Plano de actividades
No que diz respeito ao plano de actividades para os próximos anos, Carlos Saturnino referiu que, além da pesquisa, prospecção e exploração, está em vista a implementação de medidas de contenção de custos, aumento de eficiência da empresa e das suas subsidiárias, a revisão dos processos críticos e a reavaliação dos investimentos com foco na sustentabilidade e criação de valor para a economia angolana.

Investimento em refinação
Carlos Saturnino afirmou ser importante um forte investimento em refinação e promoção do potencial de cada bloco para atrair investidores externos e para acompanhar esses objectivos.Encontra-se em vista a construção das refinarias do Lobito, Cabinda, bem como a modernização da actual e única refinária de Luanda. “Os nossos gastos com os produtos refinados importados variam entre 50 a 100 milhões de dólares por semana. E precisamos reverter essa situação”, frisou.
Além disso, o gestor máximo da Sonangol adiantou ser necessário trabalhar fortemente no capital humano, relançar a motivação, o forte envolvimento nas actividades de reestruturação, na movimentação de pessoal sempre que necessário, na optimização dos negócios, actividades, funções, na estrutura organizacional, avaliação de desempenho, no sistema de remuneração e na compensação dos trabalhadores do grupo.
O novo PCA disse ter priorizado a realização de um diagnóstico do estado real da empresa, pelo que agora trabalha na reestruturação da companhia e no resgate da imagem da concessionária nacional junto dos parceiros internacionais. Esse processo pode durar cerca de dois anos.

Facturação esperada
As actividades de Janeiro deste ano deram um resultado positivo de receitas totais arrecadadas de 1 mil milhão e 158 milhões de dólares, de 18 carregamentos e 12 milhões de barris, que pode vir a somar 18 mil milhões de dólares norte-americanos por ano de facturação total.

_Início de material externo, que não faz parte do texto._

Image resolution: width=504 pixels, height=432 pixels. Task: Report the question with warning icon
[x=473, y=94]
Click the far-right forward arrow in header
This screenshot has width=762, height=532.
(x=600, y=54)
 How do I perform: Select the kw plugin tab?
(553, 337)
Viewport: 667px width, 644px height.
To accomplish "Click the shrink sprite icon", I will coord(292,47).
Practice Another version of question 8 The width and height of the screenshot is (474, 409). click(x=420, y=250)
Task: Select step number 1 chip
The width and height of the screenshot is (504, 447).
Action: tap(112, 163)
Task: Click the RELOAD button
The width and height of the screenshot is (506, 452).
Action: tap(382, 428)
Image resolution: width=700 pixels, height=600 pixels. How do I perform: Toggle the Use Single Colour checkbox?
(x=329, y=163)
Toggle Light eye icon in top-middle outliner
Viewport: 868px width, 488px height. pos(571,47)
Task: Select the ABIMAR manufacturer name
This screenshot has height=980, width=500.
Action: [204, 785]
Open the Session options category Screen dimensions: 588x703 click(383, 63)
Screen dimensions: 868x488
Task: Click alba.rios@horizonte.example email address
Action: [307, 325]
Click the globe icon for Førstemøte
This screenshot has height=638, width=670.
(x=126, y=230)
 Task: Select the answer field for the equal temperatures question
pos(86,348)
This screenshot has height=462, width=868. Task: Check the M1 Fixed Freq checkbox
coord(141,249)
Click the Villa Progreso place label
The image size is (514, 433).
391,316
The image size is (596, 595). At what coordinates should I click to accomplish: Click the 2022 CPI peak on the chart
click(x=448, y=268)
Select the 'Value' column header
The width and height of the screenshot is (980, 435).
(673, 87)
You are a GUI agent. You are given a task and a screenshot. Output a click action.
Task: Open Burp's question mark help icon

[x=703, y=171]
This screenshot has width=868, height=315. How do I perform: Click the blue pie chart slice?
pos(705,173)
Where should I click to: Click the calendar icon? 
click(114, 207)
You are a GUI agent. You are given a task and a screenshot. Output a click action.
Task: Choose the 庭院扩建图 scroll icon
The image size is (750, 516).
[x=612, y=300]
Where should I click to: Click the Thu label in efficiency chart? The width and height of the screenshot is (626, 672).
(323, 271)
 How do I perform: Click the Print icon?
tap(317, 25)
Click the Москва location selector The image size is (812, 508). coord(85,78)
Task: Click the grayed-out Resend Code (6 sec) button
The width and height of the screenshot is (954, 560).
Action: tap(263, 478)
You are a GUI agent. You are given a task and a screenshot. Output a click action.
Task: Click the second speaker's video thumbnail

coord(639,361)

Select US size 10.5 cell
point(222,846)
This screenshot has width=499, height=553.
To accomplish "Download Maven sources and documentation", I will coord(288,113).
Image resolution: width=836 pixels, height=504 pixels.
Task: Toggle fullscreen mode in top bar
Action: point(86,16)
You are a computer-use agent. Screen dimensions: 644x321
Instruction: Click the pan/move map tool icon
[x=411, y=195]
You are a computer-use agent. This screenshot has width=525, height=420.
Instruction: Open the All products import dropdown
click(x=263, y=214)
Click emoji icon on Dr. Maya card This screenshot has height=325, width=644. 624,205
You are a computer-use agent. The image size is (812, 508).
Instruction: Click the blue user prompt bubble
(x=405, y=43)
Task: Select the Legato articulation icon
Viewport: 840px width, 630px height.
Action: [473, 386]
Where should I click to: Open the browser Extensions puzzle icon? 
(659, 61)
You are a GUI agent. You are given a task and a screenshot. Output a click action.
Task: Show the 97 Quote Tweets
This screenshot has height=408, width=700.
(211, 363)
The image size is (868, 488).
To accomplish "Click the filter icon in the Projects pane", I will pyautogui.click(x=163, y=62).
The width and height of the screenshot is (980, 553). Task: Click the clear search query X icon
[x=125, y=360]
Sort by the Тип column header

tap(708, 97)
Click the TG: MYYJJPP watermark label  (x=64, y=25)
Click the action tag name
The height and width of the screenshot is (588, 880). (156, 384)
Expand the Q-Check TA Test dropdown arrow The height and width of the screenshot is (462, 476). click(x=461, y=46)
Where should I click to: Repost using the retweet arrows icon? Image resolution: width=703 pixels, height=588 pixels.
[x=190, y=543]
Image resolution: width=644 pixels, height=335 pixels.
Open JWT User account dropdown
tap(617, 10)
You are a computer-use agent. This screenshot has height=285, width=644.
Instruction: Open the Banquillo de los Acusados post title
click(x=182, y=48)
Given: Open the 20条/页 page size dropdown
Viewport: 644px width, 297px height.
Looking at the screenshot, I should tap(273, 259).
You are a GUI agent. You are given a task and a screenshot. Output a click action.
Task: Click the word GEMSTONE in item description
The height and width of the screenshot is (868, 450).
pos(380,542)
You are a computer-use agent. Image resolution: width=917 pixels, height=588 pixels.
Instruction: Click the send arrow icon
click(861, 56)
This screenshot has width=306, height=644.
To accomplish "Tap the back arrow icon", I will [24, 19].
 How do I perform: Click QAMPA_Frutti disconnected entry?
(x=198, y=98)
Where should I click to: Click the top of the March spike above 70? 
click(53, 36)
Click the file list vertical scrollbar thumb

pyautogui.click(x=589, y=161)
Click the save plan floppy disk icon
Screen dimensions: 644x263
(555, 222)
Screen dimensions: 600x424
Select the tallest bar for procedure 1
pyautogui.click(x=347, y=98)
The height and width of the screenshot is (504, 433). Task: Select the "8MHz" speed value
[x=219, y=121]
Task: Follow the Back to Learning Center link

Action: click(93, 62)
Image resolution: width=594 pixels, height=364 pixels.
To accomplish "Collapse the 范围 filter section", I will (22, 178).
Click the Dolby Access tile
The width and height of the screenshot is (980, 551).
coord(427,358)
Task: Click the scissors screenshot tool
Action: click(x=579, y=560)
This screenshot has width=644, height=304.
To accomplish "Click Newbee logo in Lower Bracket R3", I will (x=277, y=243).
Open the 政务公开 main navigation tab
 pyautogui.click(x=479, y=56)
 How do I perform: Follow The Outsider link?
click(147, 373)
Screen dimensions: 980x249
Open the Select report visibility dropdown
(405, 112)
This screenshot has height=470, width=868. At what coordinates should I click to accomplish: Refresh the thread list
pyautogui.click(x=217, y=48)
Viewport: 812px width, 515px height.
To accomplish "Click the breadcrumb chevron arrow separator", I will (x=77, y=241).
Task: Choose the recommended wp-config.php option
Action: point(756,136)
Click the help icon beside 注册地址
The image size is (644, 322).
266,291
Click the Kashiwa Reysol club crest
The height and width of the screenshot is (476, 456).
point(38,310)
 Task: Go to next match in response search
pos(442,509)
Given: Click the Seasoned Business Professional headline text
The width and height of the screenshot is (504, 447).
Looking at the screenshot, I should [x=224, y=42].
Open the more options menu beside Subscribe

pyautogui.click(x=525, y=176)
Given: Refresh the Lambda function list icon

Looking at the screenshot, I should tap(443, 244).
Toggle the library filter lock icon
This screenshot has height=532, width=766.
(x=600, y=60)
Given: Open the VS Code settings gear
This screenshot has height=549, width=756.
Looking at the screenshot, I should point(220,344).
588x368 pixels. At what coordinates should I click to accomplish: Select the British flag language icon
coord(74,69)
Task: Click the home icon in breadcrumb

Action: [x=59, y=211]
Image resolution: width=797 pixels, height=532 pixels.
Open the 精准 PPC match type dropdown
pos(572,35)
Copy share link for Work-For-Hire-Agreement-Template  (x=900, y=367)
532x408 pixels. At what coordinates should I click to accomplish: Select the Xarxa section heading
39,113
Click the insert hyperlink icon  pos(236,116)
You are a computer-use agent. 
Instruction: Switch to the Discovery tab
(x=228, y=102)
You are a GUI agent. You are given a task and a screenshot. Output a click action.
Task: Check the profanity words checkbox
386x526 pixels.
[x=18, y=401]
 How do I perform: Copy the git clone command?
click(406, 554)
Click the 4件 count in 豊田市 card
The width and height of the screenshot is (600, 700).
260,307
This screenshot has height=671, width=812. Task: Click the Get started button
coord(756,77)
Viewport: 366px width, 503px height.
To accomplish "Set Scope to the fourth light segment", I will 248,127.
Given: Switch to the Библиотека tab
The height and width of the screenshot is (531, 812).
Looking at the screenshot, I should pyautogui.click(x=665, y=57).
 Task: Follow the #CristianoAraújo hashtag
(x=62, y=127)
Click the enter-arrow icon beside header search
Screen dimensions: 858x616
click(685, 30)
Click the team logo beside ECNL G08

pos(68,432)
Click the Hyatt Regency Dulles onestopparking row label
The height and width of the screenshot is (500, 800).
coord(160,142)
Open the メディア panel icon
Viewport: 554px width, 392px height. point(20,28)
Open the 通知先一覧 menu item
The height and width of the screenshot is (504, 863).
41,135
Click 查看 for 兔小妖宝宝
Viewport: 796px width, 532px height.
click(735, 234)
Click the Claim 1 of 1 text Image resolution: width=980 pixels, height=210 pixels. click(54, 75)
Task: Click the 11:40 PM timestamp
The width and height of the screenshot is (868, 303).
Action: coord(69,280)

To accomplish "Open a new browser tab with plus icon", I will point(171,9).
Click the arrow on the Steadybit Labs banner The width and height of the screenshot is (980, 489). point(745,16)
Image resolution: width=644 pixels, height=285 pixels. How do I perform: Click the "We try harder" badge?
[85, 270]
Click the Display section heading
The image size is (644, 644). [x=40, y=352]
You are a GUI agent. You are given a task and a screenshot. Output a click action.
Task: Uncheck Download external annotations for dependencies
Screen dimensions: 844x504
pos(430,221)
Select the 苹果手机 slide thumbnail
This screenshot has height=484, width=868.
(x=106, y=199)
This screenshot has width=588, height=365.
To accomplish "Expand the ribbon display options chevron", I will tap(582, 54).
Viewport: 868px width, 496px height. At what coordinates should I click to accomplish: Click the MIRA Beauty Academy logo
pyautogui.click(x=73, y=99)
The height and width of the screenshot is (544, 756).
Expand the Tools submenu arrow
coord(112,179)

Exploração de Gás é Prioridade

O presidente do Conselho de Administração da Sonangol, Carlos Saturnino, anunciou durante a conferência de imprensa, que uma das prioridades do seu pelouro é a aposta forte na produção de gás, abrindo portas a mais investidores interessados com o objectivo de duplicar a produção e quebrar o monopólio neste sector.
“A Angola LNG deve estar determinada em alcançar a excelência operacional e ser um líder nos padrões de desempenho da indústria, promovendo simultaneamente oportunidades de negócios”, disse.
A Angola LNG é o maior produtor de Gás Natural Liquefeito (LNG) a operar em território angolano, localizada na cidade do Soyo, e no entanto em 2008 estabeleceu a sua base corporativa em Luanda. É uma das principais empresas do sector privado no país que mais investe no desenvolvimento do sector social, estando concentrada de uma forma ampla no crescimento do país e das capacidades técnicas, profissional e de gestão do seu pessoal em território angolano.
Lançado em 2007 para aproveitar o gás natural resultante da exploração petrolífera, o projecto reúne, além da Chevron (36,4 por cento), a angolana Sonangol (22,8 por cento a britânica BP Exploration (13,6 por cento), a italiana ENI (13,6 por cento) e a francesa Total (13,6 por cento).